§ **练习题**
1 > 改写关于DAPK与癌症的原文,从"DNA 甲基化作为调控表观遗"到"默基因再活化,这成为了癌症治疗的新思路。"重新写出,并把其中的"生物标志物"换成"生物指标"。
2 > 在关于DAPK与癌症的原文中,DAPK通过破坏自噬过程中哪种复合体的形成来促进自噬的发生?

§ **原文**
========================================
3.1 DAPK 参与细胞的自噬、凋亡与癌症的相关性

自噬与凋亡,是细胞实现自我更新的重要生命活动。二者在细胞中发挥的作用关系主要分为两种:一是自噬和凋亡协同诱导细胞死亡;二是自噬过程破坏凋亡过程,促进细胞存活。自噬的基本过程是对细胞器、细胞质蛋白进行吞噬和降解来实现正常的物质转换和内环境稳定,对于正常机体而言,自噬能使细胞实现正常的生命活动过程,使其免受癌变。然而,这种机制也被癌细胞所利用。在一些癌症治疗后期,自噬为癌细胞所形成的“保护机制”,大大提高了药物的耐药性[6]。研究表明,自噬可阻止顺铂药物诱导的癌细胞凋亡,并在涎腺腺样囊性癌SACC(salivary adenoid cystic carcinoma)高转移细胞系中发挥促生存作用[7]。DAPK通过破坏自噬过程中的Beclin-1/BCL-2复合体的形成,促进自噬的发生,并对细胞最终走向自噬还是凋亡起着关键作用[8,9]。如何通过DAPK来调节细胞的自噬与凋亡的平衡,成为近年来研究的热点问题。

3.2 DAPK 的异常甲基化与癌症的相关性

DNA 甲基化作为调控表观遗传、基因沉默以及染色质结构和功能修饰的最为重要的机制被人所熟知,其在哺乳动物DNA表观遗传学变化研究最为深入[10],人们关于DAPK甲基化在癌症中发挥的作用研究也尤为深入。DAPK的甲基化异常成为包括乳腺癌、肝癌、食道癌等恶性肿瘤发生的信号,它能引起DAPK的表达缺失,促进肿瘤的耐药性加强以及肿瘤预后变差。DAPK1在CpG岛被甲基化,常作为癌症检测与治疗的生物标志物。研究表明,胃癌患者的肿瘤组织中p16和外周血浆中的DAPK呈异常甲基化,可为胃癌患者的筛选提供可能[11]。不仅如此,DAPK甲基化水平也与癌变过程密切相关,有研究[12]报道通过降低DAPK的甲基化水平,来恢复DAPK1的抗肿瘤功能抑制肿瘤的发生,即借助甲基化可逆的性质,然后通过一些外界手段使DNA脱甲基化和沉默基因再活化,这成为了癌症治疗的新思路。
========================================
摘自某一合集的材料

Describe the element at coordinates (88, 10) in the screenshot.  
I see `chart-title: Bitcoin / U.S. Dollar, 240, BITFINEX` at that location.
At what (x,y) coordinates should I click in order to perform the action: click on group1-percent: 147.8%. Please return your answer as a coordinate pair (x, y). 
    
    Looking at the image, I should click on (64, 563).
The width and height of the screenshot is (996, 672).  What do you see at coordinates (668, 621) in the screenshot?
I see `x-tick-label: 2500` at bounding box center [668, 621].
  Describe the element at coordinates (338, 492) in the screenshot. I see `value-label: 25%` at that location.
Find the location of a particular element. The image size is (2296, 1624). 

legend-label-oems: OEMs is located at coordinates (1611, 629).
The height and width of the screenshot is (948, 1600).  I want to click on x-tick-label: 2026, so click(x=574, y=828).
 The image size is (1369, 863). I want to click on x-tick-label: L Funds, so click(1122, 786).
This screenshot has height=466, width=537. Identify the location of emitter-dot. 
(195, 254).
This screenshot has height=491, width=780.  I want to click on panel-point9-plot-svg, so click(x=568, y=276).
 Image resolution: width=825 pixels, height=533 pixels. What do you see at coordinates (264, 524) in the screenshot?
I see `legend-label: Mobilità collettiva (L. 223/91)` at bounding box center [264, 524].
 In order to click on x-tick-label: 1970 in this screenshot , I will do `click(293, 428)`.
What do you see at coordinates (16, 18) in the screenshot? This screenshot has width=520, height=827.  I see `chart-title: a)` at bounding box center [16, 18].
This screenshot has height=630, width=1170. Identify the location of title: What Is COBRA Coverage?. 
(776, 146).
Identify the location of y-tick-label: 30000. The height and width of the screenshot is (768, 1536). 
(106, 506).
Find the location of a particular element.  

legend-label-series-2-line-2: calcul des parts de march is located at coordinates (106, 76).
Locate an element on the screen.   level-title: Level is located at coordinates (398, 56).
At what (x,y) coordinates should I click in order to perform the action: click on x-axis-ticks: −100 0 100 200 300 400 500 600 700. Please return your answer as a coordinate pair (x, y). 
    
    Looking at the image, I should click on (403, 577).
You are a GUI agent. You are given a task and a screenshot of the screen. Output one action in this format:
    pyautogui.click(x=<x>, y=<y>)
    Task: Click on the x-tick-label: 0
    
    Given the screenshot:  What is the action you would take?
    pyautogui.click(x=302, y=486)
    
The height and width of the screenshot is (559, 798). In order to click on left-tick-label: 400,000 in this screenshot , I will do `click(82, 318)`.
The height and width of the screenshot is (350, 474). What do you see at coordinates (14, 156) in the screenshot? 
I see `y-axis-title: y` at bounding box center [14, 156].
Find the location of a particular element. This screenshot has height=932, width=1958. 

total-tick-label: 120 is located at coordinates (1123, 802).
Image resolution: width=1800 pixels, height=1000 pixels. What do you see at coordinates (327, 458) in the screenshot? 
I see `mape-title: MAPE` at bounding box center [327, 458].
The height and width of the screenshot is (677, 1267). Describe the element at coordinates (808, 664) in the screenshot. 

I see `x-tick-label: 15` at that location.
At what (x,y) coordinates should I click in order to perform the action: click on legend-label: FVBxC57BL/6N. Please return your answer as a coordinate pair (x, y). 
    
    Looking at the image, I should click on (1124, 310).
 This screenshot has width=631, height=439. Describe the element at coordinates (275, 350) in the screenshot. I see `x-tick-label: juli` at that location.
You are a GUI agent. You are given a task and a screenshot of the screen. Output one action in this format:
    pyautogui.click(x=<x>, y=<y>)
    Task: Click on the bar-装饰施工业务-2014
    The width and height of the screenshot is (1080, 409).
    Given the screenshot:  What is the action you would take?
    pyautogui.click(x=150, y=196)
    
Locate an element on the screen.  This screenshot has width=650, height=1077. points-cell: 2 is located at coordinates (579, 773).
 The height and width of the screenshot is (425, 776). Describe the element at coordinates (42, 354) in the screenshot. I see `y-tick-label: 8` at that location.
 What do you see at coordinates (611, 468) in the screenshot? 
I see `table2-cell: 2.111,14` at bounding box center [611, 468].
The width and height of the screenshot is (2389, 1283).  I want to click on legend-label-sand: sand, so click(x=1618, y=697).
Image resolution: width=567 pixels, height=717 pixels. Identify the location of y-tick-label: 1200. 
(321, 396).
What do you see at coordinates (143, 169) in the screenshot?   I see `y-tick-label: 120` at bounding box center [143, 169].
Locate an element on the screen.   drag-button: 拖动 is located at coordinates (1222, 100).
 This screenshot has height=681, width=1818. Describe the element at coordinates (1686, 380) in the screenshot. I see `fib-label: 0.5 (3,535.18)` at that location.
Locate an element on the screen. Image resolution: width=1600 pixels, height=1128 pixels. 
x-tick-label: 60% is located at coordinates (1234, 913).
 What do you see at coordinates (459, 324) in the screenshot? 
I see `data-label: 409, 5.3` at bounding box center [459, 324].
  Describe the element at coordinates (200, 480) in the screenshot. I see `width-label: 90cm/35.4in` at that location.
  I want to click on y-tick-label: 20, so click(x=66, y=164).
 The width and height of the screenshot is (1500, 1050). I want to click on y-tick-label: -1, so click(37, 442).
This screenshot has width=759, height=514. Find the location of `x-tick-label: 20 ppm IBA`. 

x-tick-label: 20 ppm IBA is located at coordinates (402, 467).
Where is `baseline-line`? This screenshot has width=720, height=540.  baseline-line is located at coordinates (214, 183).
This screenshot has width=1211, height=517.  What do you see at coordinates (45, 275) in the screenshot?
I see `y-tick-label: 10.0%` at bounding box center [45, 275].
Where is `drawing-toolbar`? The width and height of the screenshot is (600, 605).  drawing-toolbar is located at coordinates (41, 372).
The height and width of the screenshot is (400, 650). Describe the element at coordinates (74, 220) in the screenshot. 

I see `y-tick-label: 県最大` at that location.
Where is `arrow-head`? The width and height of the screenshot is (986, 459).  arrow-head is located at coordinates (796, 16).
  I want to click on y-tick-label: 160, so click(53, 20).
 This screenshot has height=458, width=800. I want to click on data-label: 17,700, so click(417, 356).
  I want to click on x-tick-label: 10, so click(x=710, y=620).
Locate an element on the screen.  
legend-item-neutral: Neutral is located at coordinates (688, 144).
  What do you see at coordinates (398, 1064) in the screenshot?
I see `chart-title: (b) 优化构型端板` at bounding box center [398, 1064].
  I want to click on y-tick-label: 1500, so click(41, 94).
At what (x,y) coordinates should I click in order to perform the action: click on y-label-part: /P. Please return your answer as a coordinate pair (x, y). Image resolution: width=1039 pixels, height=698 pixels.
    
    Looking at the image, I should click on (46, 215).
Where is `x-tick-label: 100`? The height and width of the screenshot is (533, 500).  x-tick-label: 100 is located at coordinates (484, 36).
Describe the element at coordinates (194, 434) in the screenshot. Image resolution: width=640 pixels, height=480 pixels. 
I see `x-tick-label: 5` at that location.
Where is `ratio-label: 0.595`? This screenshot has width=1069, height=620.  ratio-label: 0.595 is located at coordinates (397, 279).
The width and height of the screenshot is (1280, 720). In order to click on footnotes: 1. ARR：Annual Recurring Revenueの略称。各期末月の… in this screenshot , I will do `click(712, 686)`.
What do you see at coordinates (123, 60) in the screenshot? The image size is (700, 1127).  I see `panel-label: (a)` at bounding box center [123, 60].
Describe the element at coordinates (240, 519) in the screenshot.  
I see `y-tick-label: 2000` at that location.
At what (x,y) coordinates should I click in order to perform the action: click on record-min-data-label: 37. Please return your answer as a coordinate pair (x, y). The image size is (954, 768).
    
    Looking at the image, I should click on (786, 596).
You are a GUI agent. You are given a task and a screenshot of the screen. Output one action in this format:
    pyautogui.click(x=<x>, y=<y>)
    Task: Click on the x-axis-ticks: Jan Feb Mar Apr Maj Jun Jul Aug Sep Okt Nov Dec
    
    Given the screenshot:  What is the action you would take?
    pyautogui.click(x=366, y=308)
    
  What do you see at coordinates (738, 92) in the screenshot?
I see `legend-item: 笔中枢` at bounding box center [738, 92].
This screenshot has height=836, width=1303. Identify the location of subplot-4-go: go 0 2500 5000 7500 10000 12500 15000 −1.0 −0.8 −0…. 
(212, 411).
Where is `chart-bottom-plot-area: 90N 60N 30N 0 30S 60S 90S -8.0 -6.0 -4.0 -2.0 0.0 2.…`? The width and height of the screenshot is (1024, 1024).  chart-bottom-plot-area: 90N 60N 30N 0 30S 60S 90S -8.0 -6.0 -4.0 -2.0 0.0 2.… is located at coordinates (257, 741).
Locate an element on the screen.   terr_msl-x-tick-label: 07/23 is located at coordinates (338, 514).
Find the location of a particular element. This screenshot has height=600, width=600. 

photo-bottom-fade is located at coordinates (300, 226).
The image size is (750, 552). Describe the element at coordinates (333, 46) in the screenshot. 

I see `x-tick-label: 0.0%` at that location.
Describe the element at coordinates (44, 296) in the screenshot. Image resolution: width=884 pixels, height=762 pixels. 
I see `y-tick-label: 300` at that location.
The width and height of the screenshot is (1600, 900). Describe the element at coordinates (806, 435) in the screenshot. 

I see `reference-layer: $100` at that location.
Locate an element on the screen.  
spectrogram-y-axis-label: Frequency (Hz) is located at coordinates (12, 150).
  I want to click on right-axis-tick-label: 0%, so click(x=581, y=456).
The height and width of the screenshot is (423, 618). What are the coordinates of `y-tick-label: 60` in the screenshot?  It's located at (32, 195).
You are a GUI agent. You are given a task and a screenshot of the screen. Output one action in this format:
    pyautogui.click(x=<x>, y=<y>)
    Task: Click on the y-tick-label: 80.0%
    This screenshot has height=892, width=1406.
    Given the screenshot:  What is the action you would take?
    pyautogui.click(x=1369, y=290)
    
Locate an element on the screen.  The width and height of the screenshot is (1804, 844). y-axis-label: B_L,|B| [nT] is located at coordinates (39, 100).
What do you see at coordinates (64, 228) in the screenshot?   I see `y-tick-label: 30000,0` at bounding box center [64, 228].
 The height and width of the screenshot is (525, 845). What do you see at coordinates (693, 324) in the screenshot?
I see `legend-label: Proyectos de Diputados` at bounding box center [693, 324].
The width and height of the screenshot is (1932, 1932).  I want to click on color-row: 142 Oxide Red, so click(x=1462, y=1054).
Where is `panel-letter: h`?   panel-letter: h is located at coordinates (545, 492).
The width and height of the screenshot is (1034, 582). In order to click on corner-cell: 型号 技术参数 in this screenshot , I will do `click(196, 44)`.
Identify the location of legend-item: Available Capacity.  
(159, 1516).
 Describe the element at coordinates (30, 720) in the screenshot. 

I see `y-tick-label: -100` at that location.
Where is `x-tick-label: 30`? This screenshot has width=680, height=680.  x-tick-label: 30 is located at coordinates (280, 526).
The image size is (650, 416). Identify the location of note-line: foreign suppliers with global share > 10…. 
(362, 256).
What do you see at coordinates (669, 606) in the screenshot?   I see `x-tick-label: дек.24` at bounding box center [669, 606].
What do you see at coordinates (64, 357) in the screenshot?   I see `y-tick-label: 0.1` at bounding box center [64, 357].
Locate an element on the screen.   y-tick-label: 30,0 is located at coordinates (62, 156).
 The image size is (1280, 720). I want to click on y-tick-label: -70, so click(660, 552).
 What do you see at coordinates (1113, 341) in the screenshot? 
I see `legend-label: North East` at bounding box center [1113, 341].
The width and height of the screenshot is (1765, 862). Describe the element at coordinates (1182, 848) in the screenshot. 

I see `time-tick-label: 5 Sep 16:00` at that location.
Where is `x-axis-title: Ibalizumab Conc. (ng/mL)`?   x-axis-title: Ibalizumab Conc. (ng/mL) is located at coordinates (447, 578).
========================================
§ **各题答案**
1 >
DNA 甲基化作为调控表观遗传、基因沉默以及染色质结构和功能修饰的最为重要的机制被人所熟知,其在哺乳动物DNA表观遗传学变化研究最为深入[10],人们关于DAPK甲基化在癌症中发挥的作用研究也尤为深入。DAPK的甲基化异常成为包括乳腺癌、肝癌、食道癌等恶性肿瘤发生的信号,它能引起DAPK的表达缺失,促进肿瘤的耐药性加强以及肿瘤预后变差。DAPK1在CpG岛被甲基化,常作为癌症检测与治疗的生物指标。研究表明,胃癌患者的肿瘤组织中p16和外周血浆中的DAPK呈异常甲基化,可为胃癌患者的筛选提供可能[11]。不仅如此,DAPK甲基化水平也与癌变过程密切相关,有研究[12]报道通过降低DAPK的甲基化水平,来恢复DAPK1的抗肿瘤功能抑制肿瘤的发生,即借助甲基化可逆的性质,然后通过一些外界手段使DNA脱甲基化和沉默基因再活化,这成为了癌症治疗的新思路。

2 > Beclin-1/BCL-2复合体。